Introduction
Children are recognised as important transmitters of seasonal and pandemic infectious disease [Reference Viboud1–Reference Longini3]. They have more naïve immune systems which increase susceptibility to infection and are commonly acknowledged to have poorer levels of hand and respiratory hygiene. Within schools, they experience a large number of contacts with peers [Reference Viboud1], and infections can spread easily through direct and indirect transmission [Reference Barker, Stevens and Bloomfield4, Reference Lee and Greig5]. Unlike healthcare settings, schools do not have standard infection control practices and may have inadequate cleaning programmes or lack the facilities to support proper handwashing [Reference Cleary, Slaughter and Heathcock6]. Furthermore, infection control is not a key focus for schools or teachers and implementing hygiene interventions can be challenging [Reference Schmidt7]. These factors result in an increased risk of outbreaks within school settings.
Rashes, gastrointestinal and respiratory infections are common causes of outbreaks within schools [Reference Joseph8–Reference Thorrington11]. Outbreaks need to be managed promptly to prevent further spread of infection both within the school environment and outward to households and the wider community [Reference Cauchemez12]. Measures such as exclusion, environmental cleaning, hand washing and promoting good respiratory hygiene can be used to control outbreaks [Reference Lee and Greig5, Reference Richardson13]. Public health agencies can offer advice and support to schools on the management of outbreaks, but it is likely that many outbreaks go unrecognised and unreported [Reference Mann14, Reference Ha, Rios and Pannaraj15].

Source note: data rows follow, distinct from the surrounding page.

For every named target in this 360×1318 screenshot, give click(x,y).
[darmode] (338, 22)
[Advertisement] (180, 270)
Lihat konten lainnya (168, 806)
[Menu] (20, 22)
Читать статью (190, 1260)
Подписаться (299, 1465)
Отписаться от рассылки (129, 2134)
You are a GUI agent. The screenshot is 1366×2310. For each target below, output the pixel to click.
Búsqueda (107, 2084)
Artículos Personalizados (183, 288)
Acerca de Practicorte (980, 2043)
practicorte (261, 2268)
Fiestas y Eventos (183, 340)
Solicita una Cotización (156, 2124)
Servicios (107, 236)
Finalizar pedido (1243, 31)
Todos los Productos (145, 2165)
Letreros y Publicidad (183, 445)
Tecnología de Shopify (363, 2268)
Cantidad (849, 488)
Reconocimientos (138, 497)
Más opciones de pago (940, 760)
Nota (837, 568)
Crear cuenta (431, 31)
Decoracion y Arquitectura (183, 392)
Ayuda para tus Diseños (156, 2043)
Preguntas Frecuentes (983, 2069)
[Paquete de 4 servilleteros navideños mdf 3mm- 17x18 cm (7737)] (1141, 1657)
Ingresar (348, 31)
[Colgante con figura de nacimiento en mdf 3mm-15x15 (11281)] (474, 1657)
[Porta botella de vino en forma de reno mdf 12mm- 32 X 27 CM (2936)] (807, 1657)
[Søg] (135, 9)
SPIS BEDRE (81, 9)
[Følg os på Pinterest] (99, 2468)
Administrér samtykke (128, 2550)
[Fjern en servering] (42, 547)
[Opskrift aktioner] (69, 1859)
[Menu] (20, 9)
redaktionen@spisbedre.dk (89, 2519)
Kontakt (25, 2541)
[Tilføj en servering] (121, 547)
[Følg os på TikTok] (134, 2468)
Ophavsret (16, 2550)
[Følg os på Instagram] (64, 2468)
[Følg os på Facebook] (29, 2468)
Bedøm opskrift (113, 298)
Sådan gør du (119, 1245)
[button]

Not all schools are affected equally by outbreaks, and there is evidence that outbreaks and subsequent attack rates are influenced by the age of pupils and school size [Reference Lee and Greig5, Reference Zhao, Joseph and Phin9, Reference Finnie16]. Socioeconomic status may influence disease risk and severity [Reference Adams17, Reference Rose18] as well as affecting vaccine uptake [Reference Hungerford19] which could contribute towards the risk of outbreaks in school settings. This study seeks to identify factors associated with outbreak occurrence and attack rate in schools. Understanding which factors increase the risk of outbreaks could help identify higher-risk schools and support targeted interventions and training to help prevent future outbreaks.
Methods
Study population
The study population was schools in England, UK. There are just under 24 000 registered schools in England, which include state-schools, academies, independent/private schools, special schools for children with special educational needs and pupil referral units (PRUs) for children who are not able to attend a mainstream school [20]. Together, these schools cover a pupil population of 8.8 million. Schools teach primary education (ages 4–11 years), secondary education (ages 11–18 years) or both (all-through schools).
Data sources
Data on reported school outbreaks in England are held by Public Health England (PHE). Outbreaks in school settings are self-reported to PHE by schools, in line with national guidance for health protection in schools [21]. An outbreak is defined as two or more cases linked in time or place, or a greater than expected rate of infection compared with the usual background rate for a given place and time [21]. Schools are advised to contact PHE as soon as an outbreak is suspected, although reporting is not mandatory. The decision to declare an outbreak is made by PHE and the school is advised on appropriate infection control measures to manage the outbreak. Such measures include hand hygiene, respiratory hygiene, environmental cleaning, exclusion and letters to parents [21]. Data on reported school outbreaks across England were extracted from the PHE database for the 2016/2017 and 2017/2018 academic years. The academic year was defined as running from 1 September to the 31 August. Outbreaks linked to nurseries, universities or colleges for those over 18 years of age, care homes for children, households, community settings or visitor attractions were excluded from the dataset. Special schools and PRUs were included.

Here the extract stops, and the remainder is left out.